At the end of the follow-up, the cumulative overall mortality were 19 cases, in which 7cases were in COPD-PH-anemia group, 5 cases were in COPD-PH group, 4 cases were in COPD-anemia group, and 3cases were in COPD group(P = 0.096). Among all the deceased, 10 patients died of respiratory failure, 7 patients died of heart failure, 2 cases died of sudden death. In a Kaplan–Meier analysis, the results demonstrated that the cumulative one-year survival rates were similar amongst COPD-PH-anemia group, COPD-PH group, COPD-anemia group, and COPD group (P = 0.434) (Fig. 1.) Throughout the whole process of follow-up, the mean annual exacerbations or hospitalizations counting per patient were 3.5 and 1.8 times in COPD-PH-anemia group, 2.6 and 1.7 times in COPD-PH group, 2.4 and 1.3 times in COPD-anemia group, as well as 1.8 and 0.8 times in COPD group, respectively (P = 0.005;P = 0.018). At the end of the follow-up, the cases with at least one exacerbation or one hospitalization were 118(65.6%) and 66 (36.7%) cases, respectively. The prevalence of exacerbations or hospitalizations were 35(87.5%) and 16(40.0%) in COPD-PH-anemia group, 28(66.7%) and 15(35.7%) in COPD-PH group, 30(62.5%) and 12(25.0%) in COPD-anemia group, as well as 25 (50%) and 10(20.0%) in COPD group [P = 0.033(P<0.001);P = 0.065(P = 0.005)]. In a Kaplan–Meier analysis, the results demonstrated that the cumulative exacerbation-free proportion was lowest in COPD-PH-anemia group, and highest in COPD group, whereas no statistical difference was found between COPD-PH group and COPD-anemia group(P<0.001) (Fig. 2.).
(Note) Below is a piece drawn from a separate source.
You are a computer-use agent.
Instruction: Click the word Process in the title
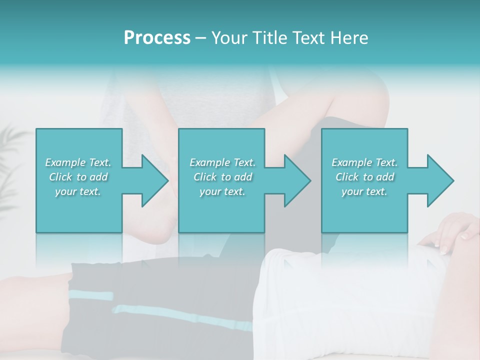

After an univariate analysis between risk factors and the development of hospitalizations due to exacerbations ≧ 1/year, then adjusting for age, sex, smoking history and BMI, a multivariate analysis demonstrated that, for patients with COPD-PH-anemia, along with per decrease of 1 g/dL^− 1 of hemoglobin, the hazard ratio of hospitalizations ≧ 1/year was 3.121, being similar with some variables such as AE history and COPD groups. Also in a multivariate regression analysis between dyshemoglobins which were carboxyhemoglobin as well as methemoglobin and the risk for hospitalizations ≧ 1/year, the results showed that only carboxyhemoglobin was positively correlated with the development of hospitalizations ≧ 1/year especially in COPD-PH-anemia group (Table 3.)